(Pixel coordinate grounding data)
-------

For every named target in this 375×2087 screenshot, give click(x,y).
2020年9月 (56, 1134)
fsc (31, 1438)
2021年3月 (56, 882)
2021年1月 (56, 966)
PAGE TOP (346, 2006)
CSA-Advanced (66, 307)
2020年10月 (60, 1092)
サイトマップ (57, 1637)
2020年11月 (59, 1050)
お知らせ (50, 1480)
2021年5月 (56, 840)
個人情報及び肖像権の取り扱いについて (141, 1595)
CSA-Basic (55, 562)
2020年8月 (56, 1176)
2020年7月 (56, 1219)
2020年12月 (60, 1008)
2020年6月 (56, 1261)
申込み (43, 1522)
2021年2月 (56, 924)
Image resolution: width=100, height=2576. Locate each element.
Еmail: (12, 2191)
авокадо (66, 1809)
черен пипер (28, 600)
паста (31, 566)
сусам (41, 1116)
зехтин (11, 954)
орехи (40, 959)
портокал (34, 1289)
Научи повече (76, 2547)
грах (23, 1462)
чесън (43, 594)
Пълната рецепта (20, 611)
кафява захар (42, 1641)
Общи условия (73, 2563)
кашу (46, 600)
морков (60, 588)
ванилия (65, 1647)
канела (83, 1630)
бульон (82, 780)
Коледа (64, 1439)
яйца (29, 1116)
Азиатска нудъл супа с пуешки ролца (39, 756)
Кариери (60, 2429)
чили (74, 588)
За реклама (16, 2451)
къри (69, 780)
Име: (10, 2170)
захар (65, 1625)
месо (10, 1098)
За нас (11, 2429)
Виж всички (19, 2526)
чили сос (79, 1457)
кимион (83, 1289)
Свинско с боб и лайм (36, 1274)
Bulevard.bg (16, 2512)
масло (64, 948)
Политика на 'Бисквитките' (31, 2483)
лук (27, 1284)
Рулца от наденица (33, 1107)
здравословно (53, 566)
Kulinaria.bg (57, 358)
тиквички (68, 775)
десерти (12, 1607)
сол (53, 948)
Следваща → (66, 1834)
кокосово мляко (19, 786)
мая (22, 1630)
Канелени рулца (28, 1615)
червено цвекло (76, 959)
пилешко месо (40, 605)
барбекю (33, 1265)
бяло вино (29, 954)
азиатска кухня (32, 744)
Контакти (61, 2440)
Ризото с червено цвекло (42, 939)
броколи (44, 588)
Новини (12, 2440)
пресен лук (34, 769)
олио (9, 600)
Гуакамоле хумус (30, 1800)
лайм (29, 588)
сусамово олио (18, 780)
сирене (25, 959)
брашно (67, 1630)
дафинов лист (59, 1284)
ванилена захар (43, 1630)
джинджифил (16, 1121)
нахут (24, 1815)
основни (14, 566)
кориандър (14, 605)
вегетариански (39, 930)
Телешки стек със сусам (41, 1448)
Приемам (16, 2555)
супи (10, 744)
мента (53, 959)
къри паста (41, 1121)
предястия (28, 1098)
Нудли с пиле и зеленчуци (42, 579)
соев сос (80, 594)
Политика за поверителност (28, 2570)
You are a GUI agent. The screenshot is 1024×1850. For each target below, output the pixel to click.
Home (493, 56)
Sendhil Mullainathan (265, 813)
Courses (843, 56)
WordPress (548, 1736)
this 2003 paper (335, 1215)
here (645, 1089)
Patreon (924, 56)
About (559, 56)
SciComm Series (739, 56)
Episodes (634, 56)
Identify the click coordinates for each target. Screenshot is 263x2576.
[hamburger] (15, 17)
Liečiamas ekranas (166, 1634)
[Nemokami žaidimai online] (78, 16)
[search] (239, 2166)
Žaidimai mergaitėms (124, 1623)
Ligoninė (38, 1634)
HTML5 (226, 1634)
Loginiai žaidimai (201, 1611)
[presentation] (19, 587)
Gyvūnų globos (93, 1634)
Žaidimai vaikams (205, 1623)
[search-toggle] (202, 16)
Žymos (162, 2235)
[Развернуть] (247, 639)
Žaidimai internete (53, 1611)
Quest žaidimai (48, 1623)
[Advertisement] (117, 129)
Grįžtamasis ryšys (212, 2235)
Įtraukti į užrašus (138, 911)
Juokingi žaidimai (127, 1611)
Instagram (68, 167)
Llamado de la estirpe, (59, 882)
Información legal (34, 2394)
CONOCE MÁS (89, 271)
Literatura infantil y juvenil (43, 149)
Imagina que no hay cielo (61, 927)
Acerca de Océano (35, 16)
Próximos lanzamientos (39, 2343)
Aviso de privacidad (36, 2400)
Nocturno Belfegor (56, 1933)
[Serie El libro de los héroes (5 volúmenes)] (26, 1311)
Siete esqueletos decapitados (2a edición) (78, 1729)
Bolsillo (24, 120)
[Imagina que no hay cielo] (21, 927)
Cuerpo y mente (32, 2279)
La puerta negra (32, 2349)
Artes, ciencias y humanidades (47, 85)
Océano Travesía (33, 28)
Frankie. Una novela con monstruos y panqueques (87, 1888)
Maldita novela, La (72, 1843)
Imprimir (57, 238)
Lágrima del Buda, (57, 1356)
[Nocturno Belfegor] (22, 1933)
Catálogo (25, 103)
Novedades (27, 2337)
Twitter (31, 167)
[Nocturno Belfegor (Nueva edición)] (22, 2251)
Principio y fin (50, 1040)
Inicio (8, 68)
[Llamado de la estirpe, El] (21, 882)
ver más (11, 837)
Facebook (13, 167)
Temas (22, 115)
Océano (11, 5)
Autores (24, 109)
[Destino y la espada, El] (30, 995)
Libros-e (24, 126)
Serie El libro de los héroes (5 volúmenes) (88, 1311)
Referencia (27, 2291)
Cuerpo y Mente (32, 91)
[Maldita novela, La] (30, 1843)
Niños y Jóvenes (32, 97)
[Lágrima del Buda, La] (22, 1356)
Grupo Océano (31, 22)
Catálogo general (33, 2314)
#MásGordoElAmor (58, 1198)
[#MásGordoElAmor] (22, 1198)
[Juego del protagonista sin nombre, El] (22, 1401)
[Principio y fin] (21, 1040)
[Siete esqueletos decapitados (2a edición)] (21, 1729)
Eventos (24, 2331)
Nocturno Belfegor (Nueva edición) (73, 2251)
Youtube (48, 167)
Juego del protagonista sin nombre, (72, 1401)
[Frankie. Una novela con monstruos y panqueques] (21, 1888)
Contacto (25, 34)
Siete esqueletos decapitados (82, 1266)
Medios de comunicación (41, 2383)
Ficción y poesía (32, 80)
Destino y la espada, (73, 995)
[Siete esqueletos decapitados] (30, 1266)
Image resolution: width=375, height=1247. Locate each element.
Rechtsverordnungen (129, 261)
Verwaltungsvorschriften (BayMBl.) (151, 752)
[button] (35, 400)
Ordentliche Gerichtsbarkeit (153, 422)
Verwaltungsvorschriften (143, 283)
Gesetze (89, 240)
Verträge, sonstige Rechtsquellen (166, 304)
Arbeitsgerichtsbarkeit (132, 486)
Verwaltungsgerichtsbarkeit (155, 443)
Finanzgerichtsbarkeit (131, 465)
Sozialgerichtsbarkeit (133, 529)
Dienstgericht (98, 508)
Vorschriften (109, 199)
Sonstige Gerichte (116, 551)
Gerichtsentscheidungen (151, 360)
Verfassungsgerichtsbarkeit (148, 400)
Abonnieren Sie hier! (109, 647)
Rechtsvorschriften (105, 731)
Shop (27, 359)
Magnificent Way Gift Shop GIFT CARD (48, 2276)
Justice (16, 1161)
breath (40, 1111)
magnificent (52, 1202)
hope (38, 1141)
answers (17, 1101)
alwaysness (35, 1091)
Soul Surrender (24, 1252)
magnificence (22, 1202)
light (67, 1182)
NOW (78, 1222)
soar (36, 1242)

-------

_YOUR TASK_: Read through the entries above and copy each line that has the string "Nueva" in it.

_SOLVED EXERCISE_:
[Nocturno Belfegor (Nueva edición)] (22, 2251)
Nocturno Belfegor (Nueva edición) (73, 2251)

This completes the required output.